Why Bugs Might Matter
We all know the children’s poem: “step on a crack, break your mother’s back, step on a line, break your father's spine”. As a precocious child following this advice, I mostly didn't believe that stepping on a crack in the sidewalk would injure my parents. But there was always a risk that the poem was true. I was uncertain about whether it would matter, but I wagered that the inconvenience of avoiding cracks pales in comparison to the suffering my parents would experience with broken backs. So I started to only step between the cracks.
When the possibility of extreme harm is higher than zero, this type of argument helps us establish a course of action in uncertain situations.
Here's another uncertainty: the sentience of bugs—small invertebrates including insects, spiders, worms, and other critters that are ubiquitous on Earth. While the scientific world is generally in unanimous agreement that sufficiently complex non-human animals such as mammals, birds, and fish are sentient, we are less certain about the moral status of more neurologically simple animals like bugs. Let’s outline a wager argument about the sentience of bugs, similar to the one I made as a child.
Consider two possible worlds: World 1, where bugs are incapable of experiencing suffering, and World 2, where bugs experience morally relevant suffering. If it turns out that we live in World 1, then we need not worry about the lives of bugs because they carry no intrinsic moral weight. But, if we are in World 2, how much concern should we have for their suffering?
Let’s say that each bug experiences on average suffering equivalent to f. In World 1, we would have f=0, and in World 2, if 1 is the capacity for suffering in a human, f is likely somewhere between 0 and 1. Let’s consider the implications of different values of f.
There are approximately 10^18 bugs on Earth- approximately 10^8 bugs for every one human - bugs in this case defined as just insects. Since there are approximately 7x10^9 humans on Earth, the collective value of the suffering of bugs is approximately 10^18f / 7x10^9 ≈ 10^8f times that of humans. Depending on the value of f, this could be big or it could be small. If we lived in World 1, f would be 0. But what if we don’t?
It seems unlikely that f is 1 - it might not even be close to 1. But even if f is incredibly small, say 10^-6, that is, the value of one person’s suffering is 1,000,000 times that of the average bug, then the total weight of suffering of bugs outweighs that of humans by 100 times.
The example above shows that bugs might have overwhelming value. Just like how I stepped between the cracks in my childhood, we ought to act as is if we live in World 2. We should wager in favour of World 2 because of the overwhelming suffering that could exist if it turns out to be reality - and based on current evidence we cannot be certain that f=0. This is a bold statement that might contradict many people’s notion of bugs as merely pests. Let’s see what this means for us.

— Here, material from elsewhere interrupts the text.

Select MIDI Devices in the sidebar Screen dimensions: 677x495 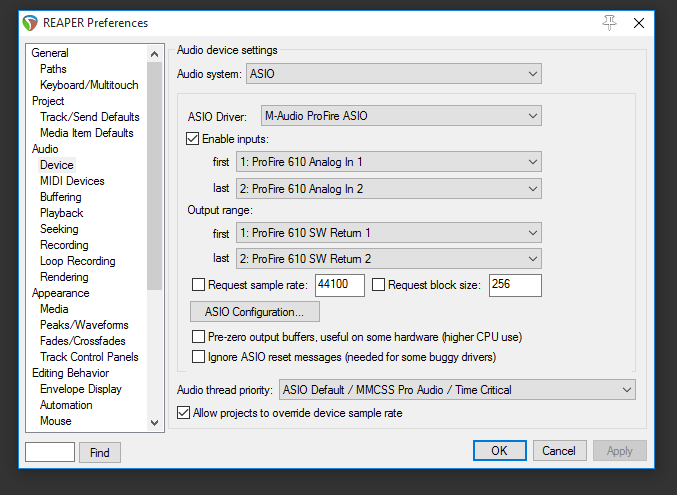tap(72, 181)
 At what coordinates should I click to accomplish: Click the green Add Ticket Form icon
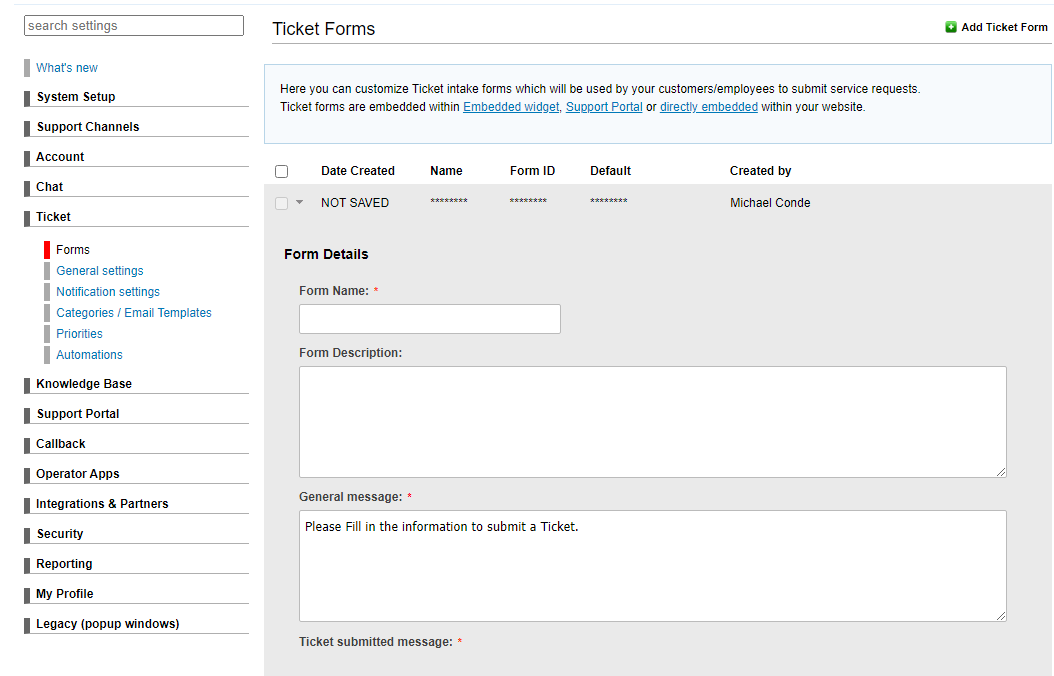pyautogui.click(x=951, y=27)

Almost all of our actions impact the lives of insects. In some ways we voluntarily harm them, such as by cultivating the vast majority of our crops using insecticides, and the boiling alive of thousands of silk worms in the process of manufacturing every single item of silk clothing. While our impact on bugs is significant, it would be a mistake to assume that most insect suffering is human-caused. Almost all bugs reproduce using a strategy known as r-selection, involving the birth of hundreds or thousands of offspring of which on average only two are expected to survive if the population remains stable. The others succumb to death by starvation, predation, or disease. If bugs are sentient, the suffering essential to this type of reproduction is unimaginable.
A wager for the suffering of bugs would turn insecticide use and silk clothing into animal welfare issues. It would make us think twice about how we dispose of food and how we maintain our outdoor spaces. However, since the vast majority of insect suffering is likely not human-caused, the main implication would be that we ought to research, advocate for, and eventually implement effective and sustainable large-scale interventions to reduce it.
I know that stepping on a crack won’t break my parents’ bones. However, there is a chance that bugs can suffer, and that their suffering is of immense proportion. We live in either World 1 or World 2. In the coming years, decades, and centuries, we will discover which of these worlds we inhabit. Let’s make sure that if (or when) we realize we live in World 2, we are satisfied that we have a plan in place and are able to do all we can to improve the lives of bugs.